Are you riding the student loan struggle bus? Do you feel buried in loan debt and unsure that you’ll ever be able to escape? Well believe me, I know the feeling well. If you haven’t experienced it firsthand, I’m not sure you can fully understand how horrifying it is to have student loans more than 5 times your annual salary and over $30,000 more than your mortgage. Lucky for you, I’ve been there. As a matter of fact, I’m still buried in student loans and trying to dig myself out. The good news is that in the 5 years since I graduated college I have made progress and I’ve learned some tips and tricks about how to figure out what you owe, how to make a game plan and how to stay motivated even when getting rid of the debts seems impossible. In the last 6 months I’ve made extra payments and been able to knock over $15,000 off of my loan balance. And if I can do it, so can you.
Part of the challenge with the student loan struggle is that you probably have more than one loan at more than one interest rate with more than one payment due date. So first things first, figure out where you are. I created this FREE Student Loan Worksheet and Student Loan Payoff Tracker to keep track of where you are and watch your progress. Watching the progress month over month or even seeing the change over 6 months can be really motivating and can help you stay on track.
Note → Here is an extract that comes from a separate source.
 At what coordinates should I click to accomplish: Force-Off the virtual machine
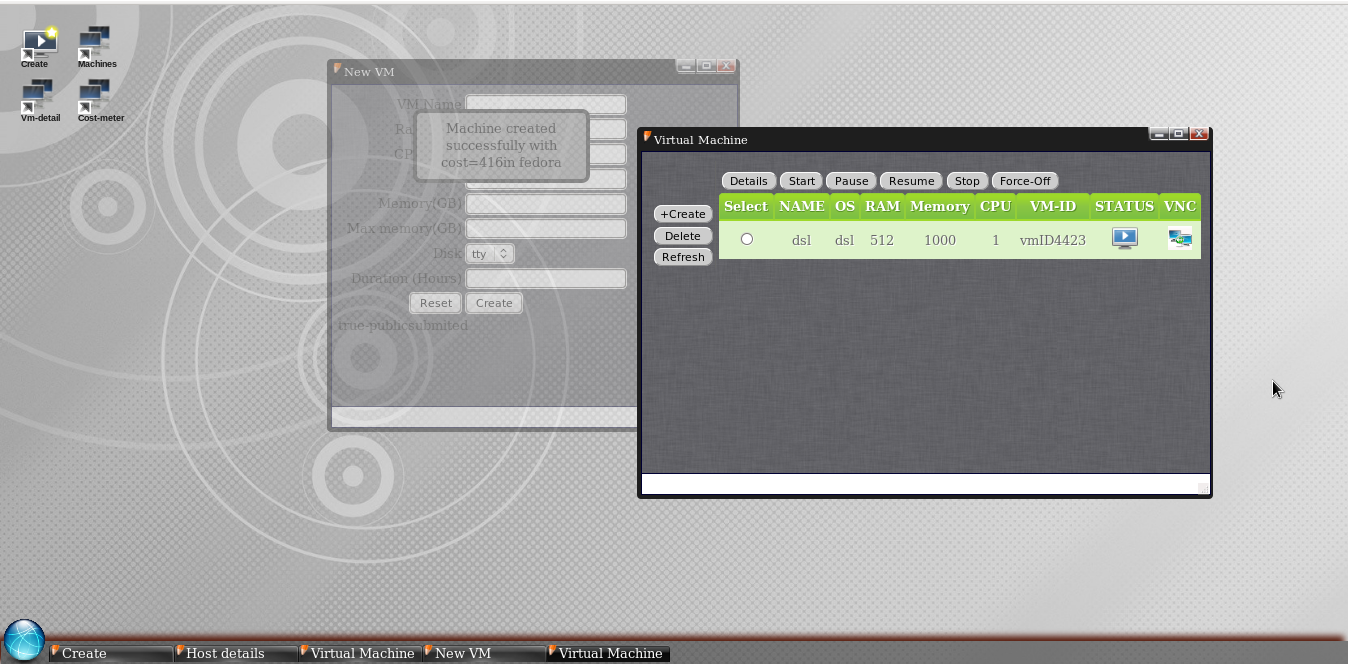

There are days and even months when I don’t feel like my loans are getting any smaller, but when I look at my balance from 6 months ago and see that now it’s $15,000 less, I’m motivated to keep going. Once my loans are paid off, I will have so much more money available to do other things with. That could be saving, investing, or working towards my next big picture budget goal.
Once you know what loans you have and what payments are due, figure out if you earn enough money to pay your monthly minimum payment amounts. If not, give your lender a call to explain your situation and see what options they have to help. If you have federal loans, see if you qualify for any Income Driven Repayment (IDR) plans which recalculate payments based on a percentage of your income. It’s always a good idea to pay more to your loans if you can, but you never want to be in a position that making your loan payments is a challenge every month if there are other payment options. If you still do not have enough money to pay monthly minimum payments, read 8 ways to increase your income and read 8 ways to lower your expenses. If you can earn enough for your monthly minimum payments, that’s great!
Once your monthly minimum payments are doable, I recommend you look at your interest rates and consider refinancing. Using sites like Sofi or LendKey, you can enter your information and determine what rate you qualify for. Once you have the rate you will qualify for, see how many loans you have at higher interest rates and only refinance those. Be cautious if you refinance any federal loans as rolling them in with private loans will make you lose certain benefits. Also make sure to do your research if you’ve recently finished school and your loans aren’t currently in repayment because refinancing them may make you lose your 6 month grace period so it might be better to wait until they are all due. If you do refinance, update your Student Loan Worksheet to reflect the current loans.
Next, set all your loans up on auto-pay from your bank account. Some lenders will give you a discounted rate for enrolling in autopay. It’ll also make it so you won’t accidentally miss payments. Paying your minimums is the first step. Then if you have any extra money you should pick a loan to focus on. How do you pick one? There are two different popular methods: the debt avalanche and the debt snowball.
The debt avalanche says that you should pay off the loan with the highest interest rate first. This one makes the most sense if you look at the numbers, but it doesn’t feel as if you’re making as much progress. The second option is the debt snowball which says that you should pay off the loan with the lowest amount owed first. This one makes it easier to see your progress and feel like you’re making strides to get out of debt. You just have to weigh the options and see which makes the most sense for you.
Unfortunately, there is no quick solution to get rid of a large amount of debt. You just have to make a plan and stick with it. Make sure that you celebrate your wins no matter how small. Personally, my now husband and I toasted with champagne when my student loan balance hit under $100,000. As of May 2018, my balance is just under $65,000 and even though progress is slow, I am still making progress. Just remember that you can reach your goal. One step at a time and slowly but surely your stop on the struggle bus will come and you can get out from under student loan debt.